Julian sah mich nachdenklich an.

»Er ist jedenfalls nicht allmächtig, wenn du das meinst. Man kann in den Schatten alles finden, auf dem üblichen Wege – indem man sich dorthin begibt. Nach Fionas Worten verzichtet er lediglich auf die physische Komponente. Deshalb kann er im Grunde nur irgendein Objekt zu sich holen und keinen bestimmten Gegenstand. Außerdem ist das Juwel nach allem, was Eric mir darüber erzählt hat, ein sehr seltsames Gebilde. Ich glaube, Brand müßte sich persönlich darum kümmern, sobald er festgestellt hat, wo es sich befindet.«

»Dann muß ich meinen Höllenritt fortsetzen. Irgendwie muß ich ihm zuvorkommen.«

»Ich sehe, daß du Drum reitest«, stellte Julian fest. »Ein gutes Tier, ein leistungsfähiger Bursche. Hat so manchen Höllenritt mitgemacht.«

»Das freut mich zu hören«, sagte ich. »Was hast du jetzt vor?«

»Ich werde mich mit jemandem in Amber in Verbindung setzen und mich über die Dinge aufklären lassen, die wir hier nicht besprechen konnten – wahrscheinlich Benedict.«

»Sinnlos«, sagte ich. »Du wirst ihn nicht erreichen. Er ist zu den Höfen des Chaos aufgebrochen. Versuch es mit Gérard. Sag ihm, daß ich es ehrlich meine.«

»Die Rotschöpfe sind die einzigen Zauberer in unserer Familie – trotzdem will ich es versuchen . . . Hast du Höfe des Chaos gesagt?«

»Ja – aber ich habe jetzt keine Zeit mehr.«

»Natürlich. Zieh los. Wir haben später noch Zeit – hoffe ich wenigstens.«

Er hob die Hand und umfaßte meinen Arm. Ich blickte auf den Manticora, auf die Hunde, die ringsum Platz genommen hatten.

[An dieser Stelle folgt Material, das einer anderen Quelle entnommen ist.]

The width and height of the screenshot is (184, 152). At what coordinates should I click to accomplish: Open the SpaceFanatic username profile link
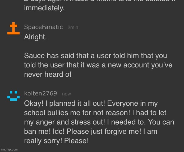point(43,27)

»Vielen Dank, Julian. Ich – du bist manchmal so schwer zu begreifen.«

»O nein. Ich glaube, der Corwin, den ich gehaßt habe, ist vor Jahrhunderten schon gestorben. Nun reite schon los. Wenn Brand sich hier sehen läßt, nagele ich sein Fell an einen Baum!«

Als ich aufstieg, rief er seinen Hunden einen Befehl zu, woraufhin sie sich über den toten Manticora hermachten und ihn knurrend zu zerfleischen begannen. Ich ritt an dem seltsamen breiten, menschenähnlichen Gesicht vorbei und sah, daß die Augen offenstanden, Augen, die inzwischen jedoch glasig geworden waren. Sie schimmerten blau, und der Tod hatte ihnen eine gewisse übernatürliche Unschuld nicht nehmen können. Entweder das oder der Blick war das letzte Geschenk des Todes; wenn es so war, eine sinnlose Ironie.

Ich lenkte Drum auf den Weg zurück und begann meinen Höllenritt.